**WHAT NEEDS TO BE DONE**
Please transcribe only the lines between the one containing "Task: Click the 视频点播系统完美版源码 link" and the end of the records, both ends included, exactly as written; skip every picture.

**DATA UNDER STUDY**
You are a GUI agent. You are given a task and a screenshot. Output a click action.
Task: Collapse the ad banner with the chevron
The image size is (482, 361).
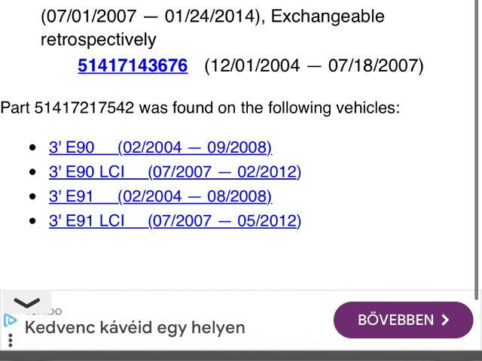[x=27, y=302]
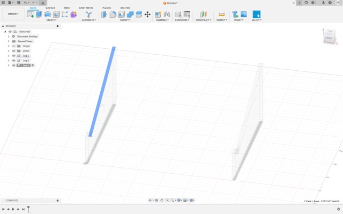Open the Automate tool icon
343x214 pixels.
[x=88, y=14]
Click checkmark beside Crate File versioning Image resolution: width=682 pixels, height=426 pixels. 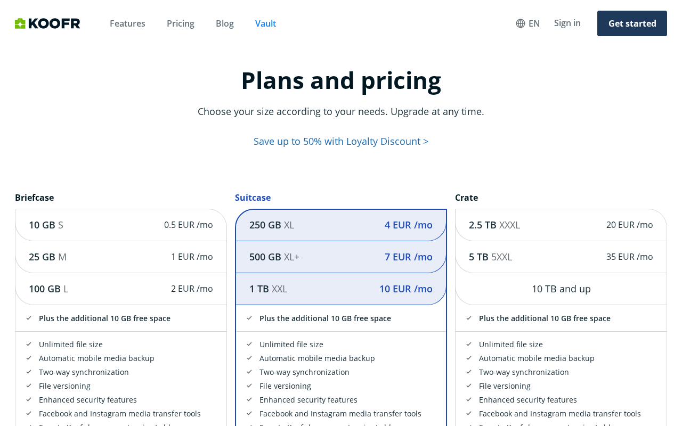tap(469, 386)
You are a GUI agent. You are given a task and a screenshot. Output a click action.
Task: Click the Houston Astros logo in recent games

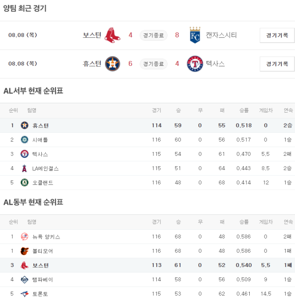click(x=113, y=64)
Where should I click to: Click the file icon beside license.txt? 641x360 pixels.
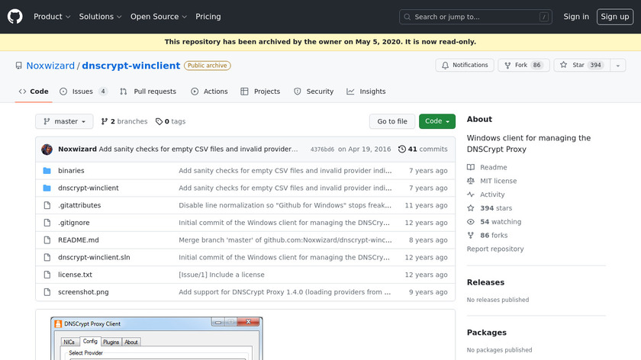coord(47,275)
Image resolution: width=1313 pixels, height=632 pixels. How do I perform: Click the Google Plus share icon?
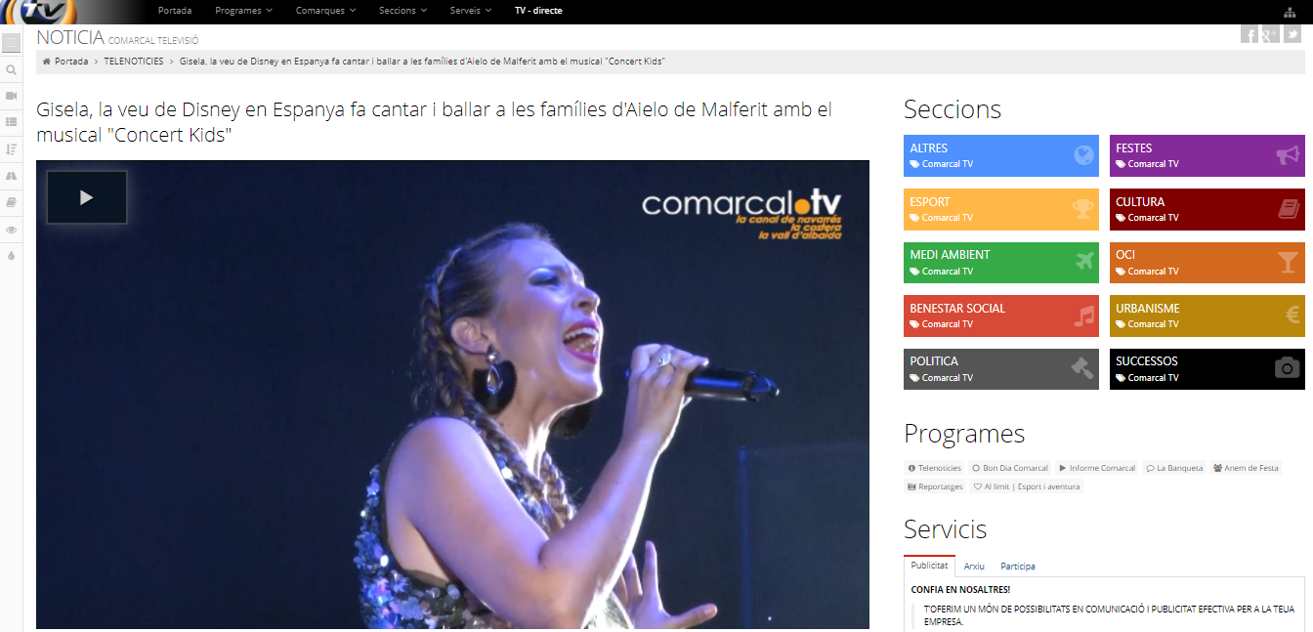pyautogui.click(x=1270, y=35)
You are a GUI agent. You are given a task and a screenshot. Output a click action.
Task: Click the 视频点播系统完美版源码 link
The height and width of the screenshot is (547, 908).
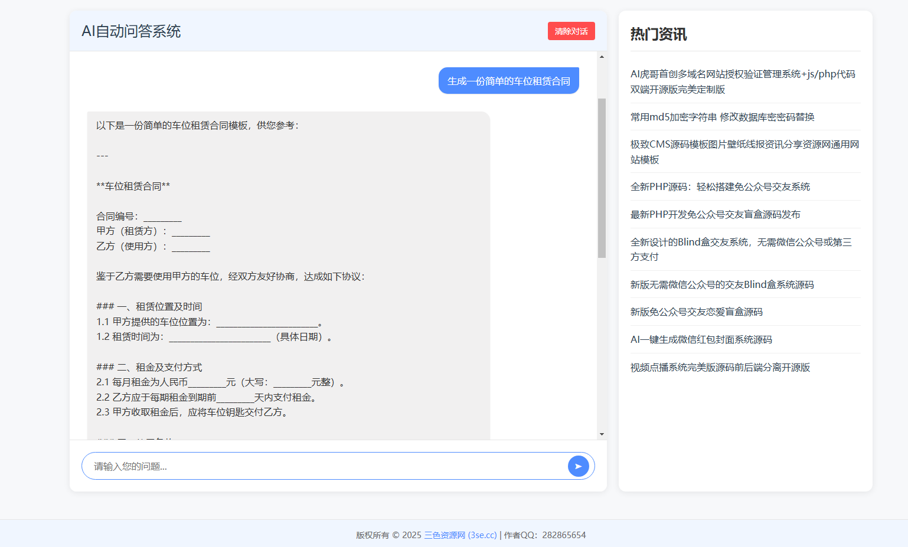coord(720,367)
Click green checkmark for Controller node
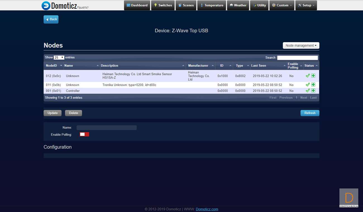 point(307,91)
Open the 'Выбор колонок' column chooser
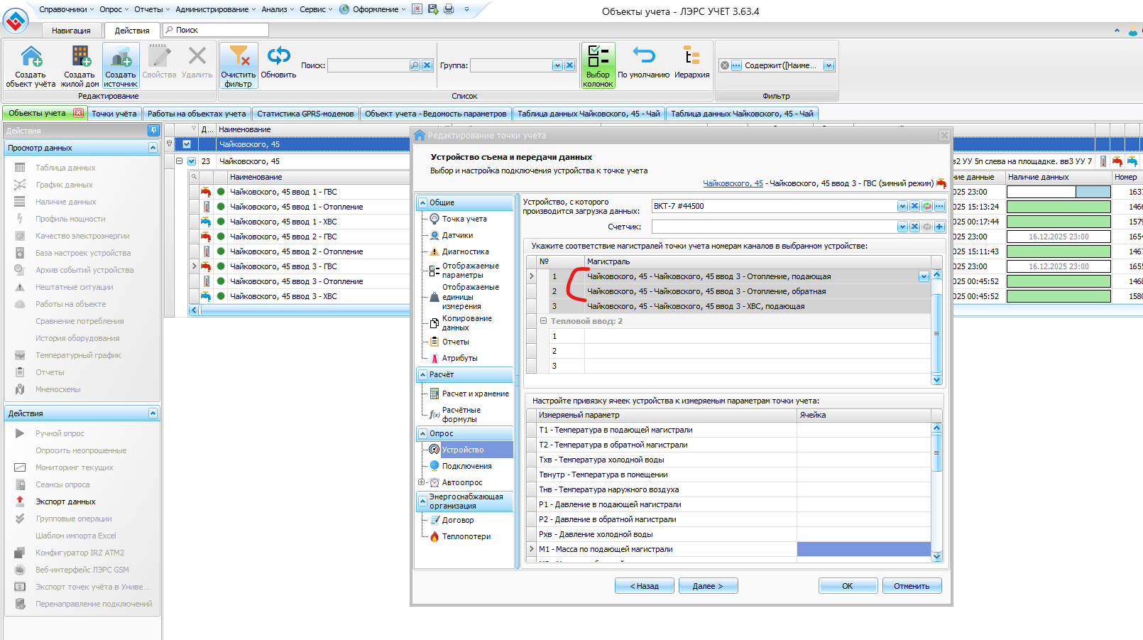This screenshot has height=640, width=1143. point(598,65)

**RESPONSE AREA**
Task: Click the 视频点播系统完美版源码 link
The height and width of the screenshot is (547, 908).
coord(720,367)
Click green checkmark for Controller node
 point(307,91)
Open the 'Выбор колонок' column chooser
This screenshot has height=640, width=1143. point(598,65)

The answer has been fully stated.